▶ Task statement:
Restate word for word the lines below from the one that has "Where should I click to: Retweet" through the one that has "the GeoServer的日志 document", keeping both and dropping all pictures.

▶ Data for analysis:
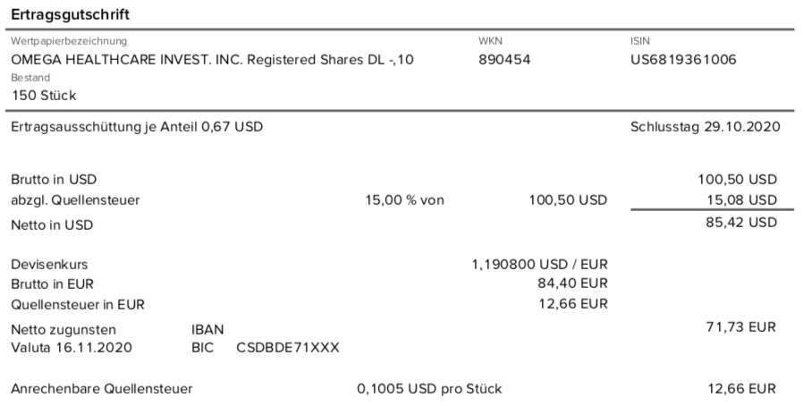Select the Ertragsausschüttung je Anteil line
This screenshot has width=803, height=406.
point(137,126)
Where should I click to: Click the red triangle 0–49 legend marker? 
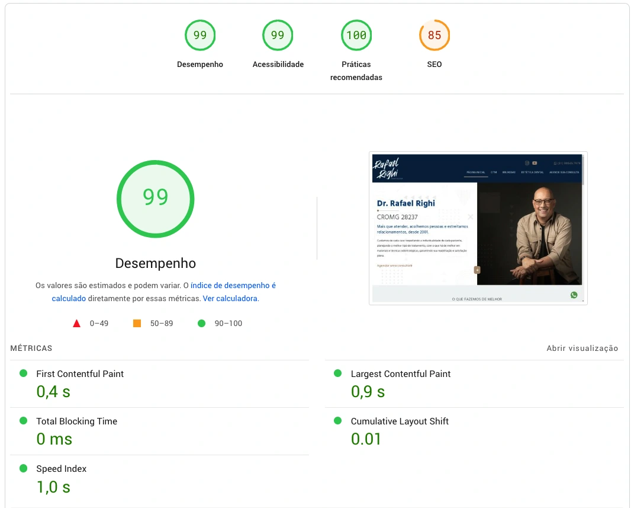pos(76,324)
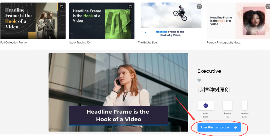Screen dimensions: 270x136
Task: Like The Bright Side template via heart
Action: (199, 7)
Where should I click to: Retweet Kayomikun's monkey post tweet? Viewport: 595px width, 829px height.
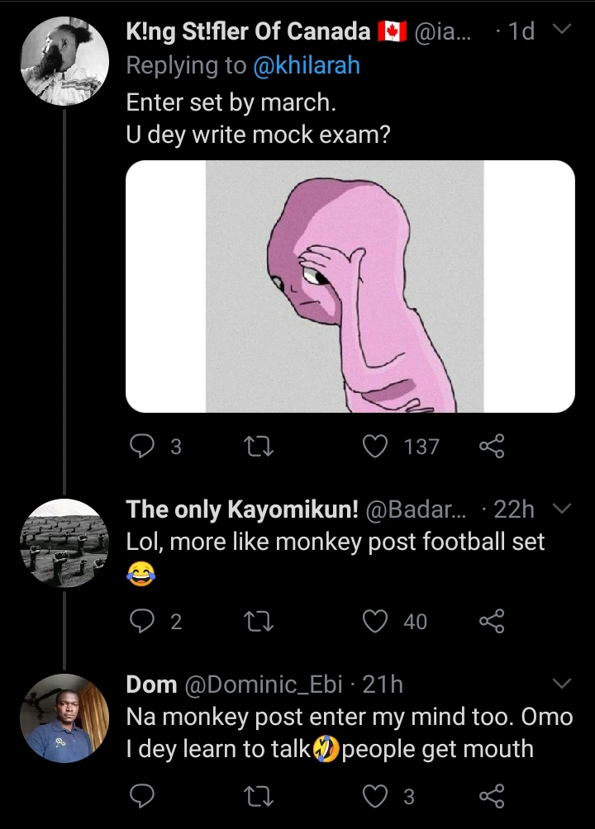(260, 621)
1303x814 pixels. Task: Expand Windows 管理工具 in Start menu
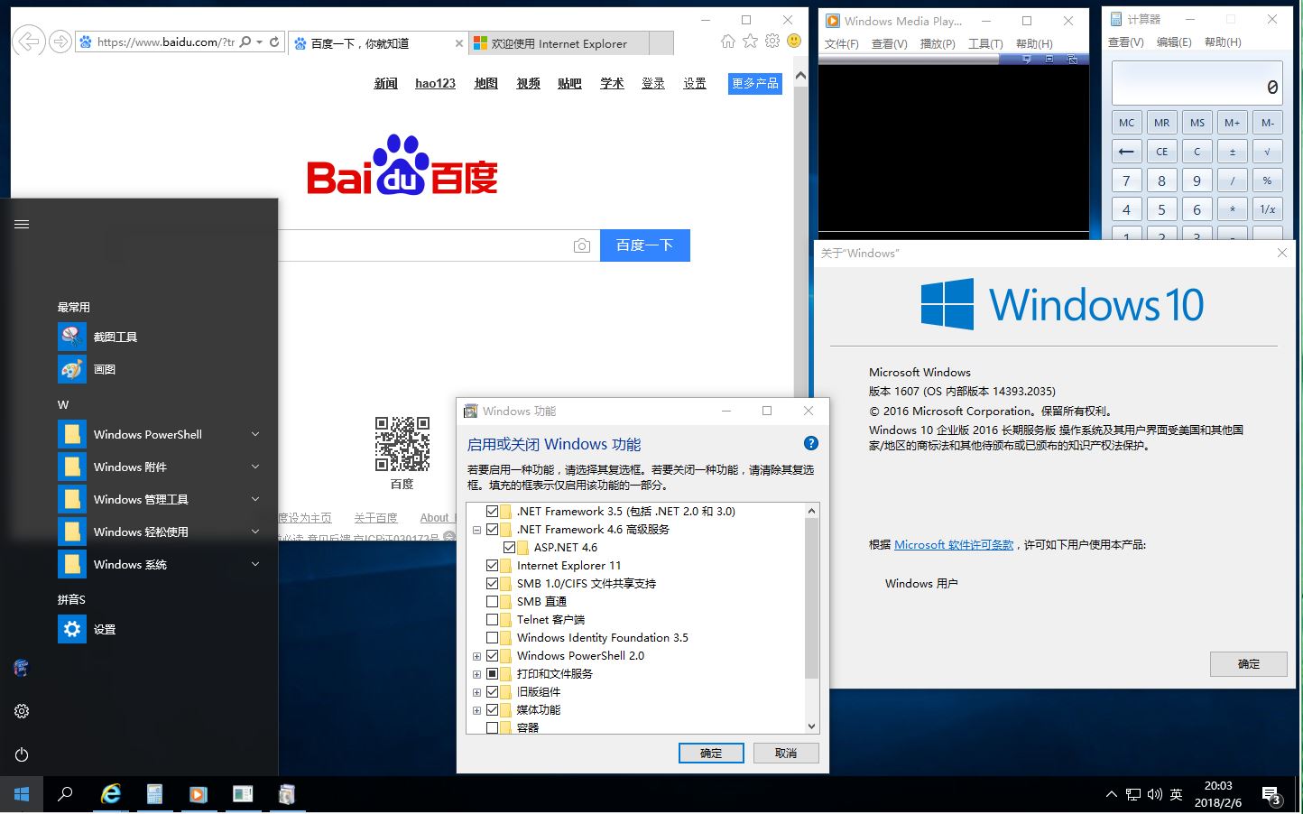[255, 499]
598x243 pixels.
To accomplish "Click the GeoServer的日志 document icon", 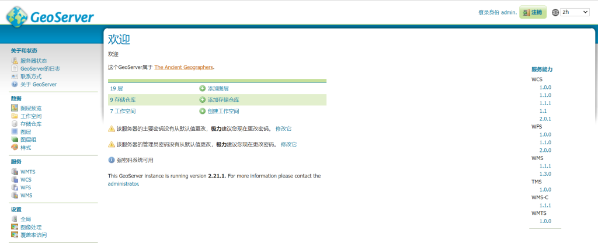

---

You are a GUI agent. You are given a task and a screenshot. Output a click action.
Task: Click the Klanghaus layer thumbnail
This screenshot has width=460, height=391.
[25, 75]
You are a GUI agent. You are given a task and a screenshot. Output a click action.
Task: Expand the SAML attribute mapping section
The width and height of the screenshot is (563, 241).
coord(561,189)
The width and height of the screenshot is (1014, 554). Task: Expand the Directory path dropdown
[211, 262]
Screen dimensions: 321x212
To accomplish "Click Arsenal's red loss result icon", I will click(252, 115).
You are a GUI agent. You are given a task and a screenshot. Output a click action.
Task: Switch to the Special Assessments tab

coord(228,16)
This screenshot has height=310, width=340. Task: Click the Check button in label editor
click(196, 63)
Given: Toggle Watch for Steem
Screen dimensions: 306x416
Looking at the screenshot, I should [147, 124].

▶ Response to this task:
Where should I click to: Retweet Kayomikun's monkey post tweet? Viewport: 595px width, 829px height.
(260, 621)
1303x814 pixels. Task: Expand Windows 管理工具 in Start menu
[255, 499]
598x243 pixels.
To accomplish "Click the GeoServer的日志 document icon", 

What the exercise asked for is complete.